» **WHAT YOU NEED TO DO**
Could you retype all of the entries below word for word?

'''

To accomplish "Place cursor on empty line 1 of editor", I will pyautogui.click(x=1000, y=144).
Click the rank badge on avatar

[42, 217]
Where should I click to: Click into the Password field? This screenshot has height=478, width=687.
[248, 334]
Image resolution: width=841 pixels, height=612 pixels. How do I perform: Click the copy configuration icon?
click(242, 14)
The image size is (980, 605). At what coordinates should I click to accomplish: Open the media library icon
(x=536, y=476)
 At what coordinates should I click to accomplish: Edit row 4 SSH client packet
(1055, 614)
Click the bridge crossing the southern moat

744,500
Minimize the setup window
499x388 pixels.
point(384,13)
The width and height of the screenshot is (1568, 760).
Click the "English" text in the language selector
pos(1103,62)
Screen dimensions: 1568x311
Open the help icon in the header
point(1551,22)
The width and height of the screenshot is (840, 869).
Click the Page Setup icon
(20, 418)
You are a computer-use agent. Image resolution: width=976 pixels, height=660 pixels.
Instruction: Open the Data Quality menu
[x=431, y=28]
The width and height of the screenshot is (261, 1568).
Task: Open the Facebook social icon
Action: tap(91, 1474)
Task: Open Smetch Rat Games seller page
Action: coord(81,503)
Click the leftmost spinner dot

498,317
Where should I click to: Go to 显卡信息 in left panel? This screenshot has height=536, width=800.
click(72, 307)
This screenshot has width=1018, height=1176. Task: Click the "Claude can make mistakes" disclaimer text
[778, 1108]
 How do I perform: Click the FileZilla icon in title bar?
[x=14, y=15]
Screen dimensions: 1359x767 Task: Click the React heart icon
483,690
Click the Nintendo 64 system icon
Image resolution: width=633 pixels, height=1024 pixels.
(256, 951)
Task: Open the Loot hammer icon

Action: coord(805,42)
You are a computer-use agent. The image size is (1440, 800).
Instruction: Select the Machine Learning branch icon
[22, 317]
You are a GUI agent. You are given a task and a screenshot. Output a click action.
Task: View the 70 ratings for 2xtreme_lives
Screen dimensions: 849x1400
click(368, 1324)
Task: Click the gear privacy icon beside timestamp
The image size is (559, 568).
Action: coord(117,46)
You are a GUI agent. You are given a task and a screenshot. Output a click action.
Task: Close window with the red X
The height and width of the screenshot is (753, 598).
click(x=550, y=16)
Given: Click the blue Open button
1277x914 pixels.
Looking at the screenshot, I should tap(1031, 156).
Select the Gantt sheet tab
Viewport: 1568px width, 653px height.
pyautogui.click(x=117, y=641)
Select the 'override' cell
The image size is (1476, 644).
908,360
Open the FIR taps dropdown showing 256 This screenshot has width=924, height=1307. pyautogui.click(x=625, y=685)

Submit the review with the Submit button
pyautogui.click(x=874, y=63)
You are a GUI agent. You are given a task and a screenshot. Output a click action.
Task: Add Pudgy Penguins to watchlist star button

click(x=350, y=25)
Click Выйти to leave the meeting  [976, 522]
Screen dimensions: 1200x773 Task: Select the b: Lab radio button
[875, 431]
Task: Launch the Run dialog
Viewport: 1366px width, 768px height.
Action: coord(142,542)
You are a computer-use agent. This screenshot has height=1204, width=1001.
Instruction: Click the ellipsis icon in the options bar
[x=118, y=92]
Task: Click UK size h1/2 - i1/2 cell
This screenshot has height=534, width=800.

'''

» **ANSWER SECTION**
To accomplish "Place cursor on empty line 1 of editor", I will pyautogui.click(x=1000, y=144).
Click the rank badge on avatar

[42, 217]
Where should I click to: Click into the Password field? This screenshot has height=478, width=687.
[248, 334]
Image resolution: width=841 pixels, height=612 pixels. How do I perform: Click the copy configuration icon?
click(242, 14)
The image size is (980, 605). At what coordinates should I click to accomplish: Open the media library icon
(x=536, y=476)
 At what coordinates should I click to accomplish: Edit row 4 SSH client packet
(1055, 614)
Click the bridge crossing the southern moat

744,500
Minimize the setup window
499x388 pixels.
point(384,13)
The width and height of the screenshot is (1568, 760).
Click the "English" text in the language selector
pos(1103,62)
Screen dimensions: 1568x311
Open the help icon in the header
point(1551,22)
The width and height of the screenshot is (840, 869).
Click the Page Setup icon
(20, 418)
You are a computer-use agent. Image resolution: width=976 pixels, height=660 pixels.
Instruction: Open the Data Quality menu
[x=431, y=28]
The width and height of the screenshot is (261, 1568).
Task: Open the Facebook social icon
Action: tap(91, 1474)
Task: Open Smetch Rat Games seller page
Action: coord(81,503)
Click the leftmost spinner dot

498,317
Where should I click to: Go to 显卡信息 in left panel? This screenshot has height=536, width=800.
click(72, 307)
This screenshot has width=1018, height=1176. Task: Click the "Claude can make mistakes" disclaimer text
[778, 1108]
 How do I perform: Click the FileZilla icon in title bar?
[x=14, y=15]
Screen dimensions: 1359x767 Task: Click the React heart icon
483,690
Click the Nintendo 64 system icon
Image resolution: width=633 pixels, height=1024 pixels.
(256, 951)
Task: Open the Loot hammer icon

Action: coord(805,42)
You are a computer-use agent. The image size is (1440, 800).
Instruction: Select the Machine Learning branch icon
[22, 317]
You are a GUI agent. You are given a task and a screenshot. Output a click action.
Task: View the 70 ratings for 2xtreme_lives
Screen dimensions: 849x1400
click(368, 1324)
Task: Click the gear privacy icon beside timestamp
The image size is (559, 568).
Action: coord(117,46)
You are a GUI agent. You are given a task and a screenshot. Output a click action.
Task: Close window with the red X
The height and width of the screenshot is (753, 598).
click(x=550, y=16)
Given: Click the blue Open button
1277x914 pixels.
Looking at the screenshot, I should tap(1031, 156).
Select the Gantt sheet tab
Viewport: 1568px width, 653px height.
pyautogui.click(x=117, y=641)
Select the 'override' cell
The image size is (1476, 644).
908,360
Open the FIR taps dropdown showing 256 This screenshot has width=924, height=1307. pyautogui.click(x=625, y=685)

Submit the review with the Submit button
pyautogui.click(x=874, y=63)
You are a GUI agent. You are given a task and a screenshot. Output a click action.
Task: Add Pudgy Penguins to watchlist star button

click(x=350, y=25)
Click Выйти to leave the meeting  [976, 522]
Screen dimensions: 1200x773 Task: Select the b: Lab radio button
[875, 431]
Task: Launch the Run dialog
Viewport: 1366px width, 768px height.
Action: coord(142,542)
You are a computer-use agent. This screenshot has height=1204, width=1001.
Instruction: Click the ellipsis icon in the options bar
[x=118, y=92]
Task: Click UK size h1/2 - i1/2 cell
This screenshot has height=534, width=800.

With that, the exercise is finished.